*WHAT NEEDS TO BE DONE*:
Every line below that mentions the word "will" should be copied out.

[Stored data]
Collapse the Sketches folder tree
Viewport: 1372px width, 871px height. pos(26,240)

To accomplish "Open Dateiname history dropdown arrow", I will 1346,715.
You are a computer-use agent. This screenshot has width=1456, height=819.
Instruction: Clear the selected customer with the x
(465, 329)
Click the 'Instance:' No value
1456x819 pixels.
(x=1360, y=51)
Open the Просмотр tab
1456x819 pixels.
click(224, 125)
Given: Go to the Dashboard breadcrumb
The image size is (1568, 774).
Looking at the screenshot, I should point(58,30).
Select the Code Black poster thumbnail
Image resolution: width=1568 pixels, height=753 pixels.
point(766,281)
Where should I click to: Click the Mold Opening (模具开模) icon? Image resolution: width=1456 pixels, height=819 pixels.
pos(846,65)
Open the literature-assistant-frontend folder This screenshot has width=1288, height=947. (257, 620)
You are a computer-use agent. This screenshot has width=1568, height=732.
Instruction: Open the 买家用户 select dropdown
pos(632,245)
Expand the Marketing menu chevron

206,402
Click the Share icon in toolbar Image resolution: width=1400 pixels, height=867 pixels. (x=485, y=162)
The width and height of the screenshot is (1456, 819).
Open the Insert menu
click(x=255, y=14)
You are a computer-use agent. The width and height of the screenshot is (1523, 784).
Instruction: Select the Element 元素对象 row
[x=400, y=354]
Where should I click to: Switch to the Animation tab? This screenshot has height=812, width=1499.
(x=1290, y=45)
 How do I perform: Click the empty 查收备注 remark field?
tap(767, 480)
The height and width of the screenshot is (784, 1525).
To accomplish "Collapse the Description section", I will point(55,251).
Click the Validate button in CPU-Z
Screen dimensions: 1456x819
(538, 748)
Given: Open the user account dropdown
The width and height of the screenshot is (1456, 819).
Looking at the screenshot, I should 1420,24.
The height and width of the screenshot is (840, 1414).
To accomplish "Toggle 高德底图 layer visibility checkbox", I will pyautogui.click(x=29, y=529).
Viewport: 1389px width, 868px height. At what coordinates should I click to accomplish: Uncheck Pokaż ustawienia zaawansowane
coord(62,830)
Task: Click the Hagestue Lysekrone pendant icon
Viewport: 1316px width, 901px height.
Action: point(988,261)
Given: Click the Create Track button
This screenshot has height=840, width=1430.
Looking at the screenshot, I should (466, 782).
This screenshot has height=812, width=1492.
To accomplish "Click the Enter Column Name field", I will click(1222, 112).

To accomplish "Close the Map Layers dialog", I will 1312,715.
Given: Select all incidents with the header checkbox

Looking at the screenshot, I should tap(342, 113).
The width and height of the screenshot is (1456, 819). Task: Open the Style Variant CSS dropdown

*TASK RESPONSE*:
To accomplish "Open Dateiname history dropdown arrow", I will 1346,715.
To accomplish "Collapse the Description section", I will point(55,251).
To accomplish "Toggle 高德底图 layer visibility checkbox", I will pyautogui.click(x=29, y=529).
To accomplish "Click the Enter Column Name field", I will click(1222, 112).
To accomplish "Close the Map Layers dialog", I will 1312,715.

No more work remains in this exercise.